Isolement de cellules souches du cervelet de souris postnatal et différenciation en cellules neurales

Prenez des cellules isolées d’un cervelet de souris nouveau-né contenant des cellules souches, des neurones et des cellules gliales.

Ajoutez des microbilles magnétiques enrobées d’anticorps qui se lient à une glycoprotéine de surface spécifique aux cellules souches.

Centrifugez, retirez les billes non liées et remettez les cellules en suspension dans un tampon.

Chargez les cellules sur une colonne de séparation placée dans un séparateur magnétique, qui retient les cellules souches liées aux microbilles pendant que d’autres cellules circulent.

Ajoutez un milieu neurosphérique pour éluer les cellules et les transférer dans une microplaque. Incuber pour induire la formation de neurosphères primaires, colonies de cellules souches qui s’auto-renouvellent.

Centrifugez et jetez le fluide. Remettre les neurosphères en suspension dans un milieu contenant des enzymes pour digérer les protéines d’adhésion cellulaire.
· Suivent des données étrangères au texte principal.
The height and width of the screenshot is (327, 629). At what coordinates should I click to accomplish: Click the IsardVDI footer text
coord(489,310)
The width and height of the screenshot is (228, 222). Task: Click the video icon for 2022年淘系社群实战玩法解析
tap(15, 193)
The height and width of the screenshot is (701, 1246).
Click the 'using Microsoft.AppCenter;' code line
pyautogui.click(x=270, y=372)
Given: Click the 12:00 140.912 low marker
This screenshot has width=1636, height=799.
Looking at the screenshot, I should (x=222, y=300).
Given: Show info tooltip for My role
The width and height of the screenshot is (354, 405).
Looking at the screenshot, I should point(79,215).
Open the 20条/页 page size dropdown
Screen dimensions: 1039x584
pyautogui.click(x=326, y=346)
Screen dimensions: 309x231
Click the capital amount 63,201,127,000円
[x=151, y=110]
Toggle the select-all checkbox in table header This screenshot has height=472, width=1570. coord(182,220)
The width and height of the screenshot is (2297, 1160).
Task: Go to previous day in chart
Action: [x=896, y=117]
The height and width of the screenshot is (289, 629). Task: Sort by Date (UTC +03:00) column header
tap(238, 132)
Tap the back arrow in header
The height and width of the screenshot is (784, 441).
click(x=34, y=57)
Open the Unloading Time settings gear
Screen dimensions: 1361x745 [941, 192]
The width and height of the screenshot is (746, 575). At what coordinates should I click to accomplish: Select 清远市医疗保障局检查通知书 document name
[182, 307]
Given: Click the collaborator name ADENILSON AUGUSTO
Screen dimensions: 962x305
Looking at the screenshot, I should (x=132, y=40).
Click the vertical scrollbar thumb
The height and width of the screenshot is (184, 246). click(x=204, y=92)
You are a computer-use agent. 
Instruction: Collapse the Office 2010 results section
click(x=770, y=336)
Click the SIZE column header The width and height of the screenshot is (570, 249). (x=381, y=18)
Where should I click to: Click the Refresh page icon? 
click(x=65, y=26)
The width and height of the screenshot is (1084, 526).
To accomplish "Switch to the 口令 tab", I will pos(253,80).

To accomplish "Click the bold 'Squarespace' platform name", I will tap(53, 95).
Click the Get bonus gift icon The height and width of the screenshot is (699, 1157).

Centrifugez et retirez les enzymes. Ajoutez le milieu neurosphérique et dissociez mécaniquement les cellules.

Incuber pour permettre la prolifération des cellules souches et la formation de la neurosphère secondaire, tandis que les cellules différenciées dépourvues de caractéristiques de cellules souches ne prolifèrent pas.

Transférez les neurosphères dans un milieu de différenciation et incuberez, favorisant la différenciation en neurones et glie.

Placez les tubes à centrifuger sur de la glace, puis filtrez les cellules dissociées à travers une crépine de 40 micromètres dans un tube de 50 millilitres. Remplissez le filtre de 10 millilitres de solution HBSS glacée, pour vous assurer que les cellules passent à travers le maillage.

Transférez les cellules filtrées dans un tube à centrifuger frais de 15 millilitres et centrifugez la suspension à 300 fois g pendant 10 minutes à 4 degrés Celsius. Ensuite, utilisez un aspirateur pour éliminer complètement le surnageant.

Remettez en suspension la pastille de cellule dans 160 microlitres de tampon de colonne magnétique glacé. Ajoutez 40 microlitres de microbilles d’anti-prominin-1 à la suspension cellulaire. Ensuite, incubez les tubes dans un réfrigérateur pendant 15 minutes, pour permettre à l’anticorps de se lier aux cellules exprimant la prominine-1.

Lavez les cellules avec 1 à 2 millilitres de tampon en colonne X, et centrifugez-les à 300 fois g pendant 10 minutes. Aspirez le surnageant et remettez la pastille en suspension dans 1 millilitre de tampon de colonne X. Placez les colonnes magnétiques sur le support magnétique et rincez-les une fois avec 500 microlitres de tampon X. Appliquez la suspension cellulaire étiquetée sur la colonne et collectez le flux dans des tubes frais de 15 millilitres.

Lavez la colonne trois fois avec 500 microlitres de tampon X. Ensuite, retirez les colonnes du champ magnétique et placez-les dans des tubes de 1,5 millilitre. Ajoutez 1 millilitre de milieu de culture et enfoncez le piston dans la colonne pour rincer les cellules marquées avec des billes de prominin-1.

Pour faire passer les neurosphères, transférez-les avec le milieu de culture dans un tube à centrifuger stérile de 15 millilitres. Granulez les neurosphères par centrifugation à 300 fois g pendant 5 minutes et jetez le surnageant.

Remettez la pastille en suspension dans 5 millilitres de milieu de dissociation avec de la papaïne ou une solution de trypsine à 0,05 %, et incubez les cellules à 37 degrés Celsius pendant 10 minutes. Centrifugez à nouveau la suspension cellulaire. Ensuite, mettez les cellules en suspension dans 5 millilitres de milieu neurosphérique, et dissociez-les en les pipetant lentement de haut en bas 10 fois avec une pipette de pâturage. Plaquez les cellules dans des milieux neurosphériques comme décrit dans le protocole textuel, et enrichissez-les avec des neurosphères secondaires après 7 à 10 jours de culture comme décrit précédemment.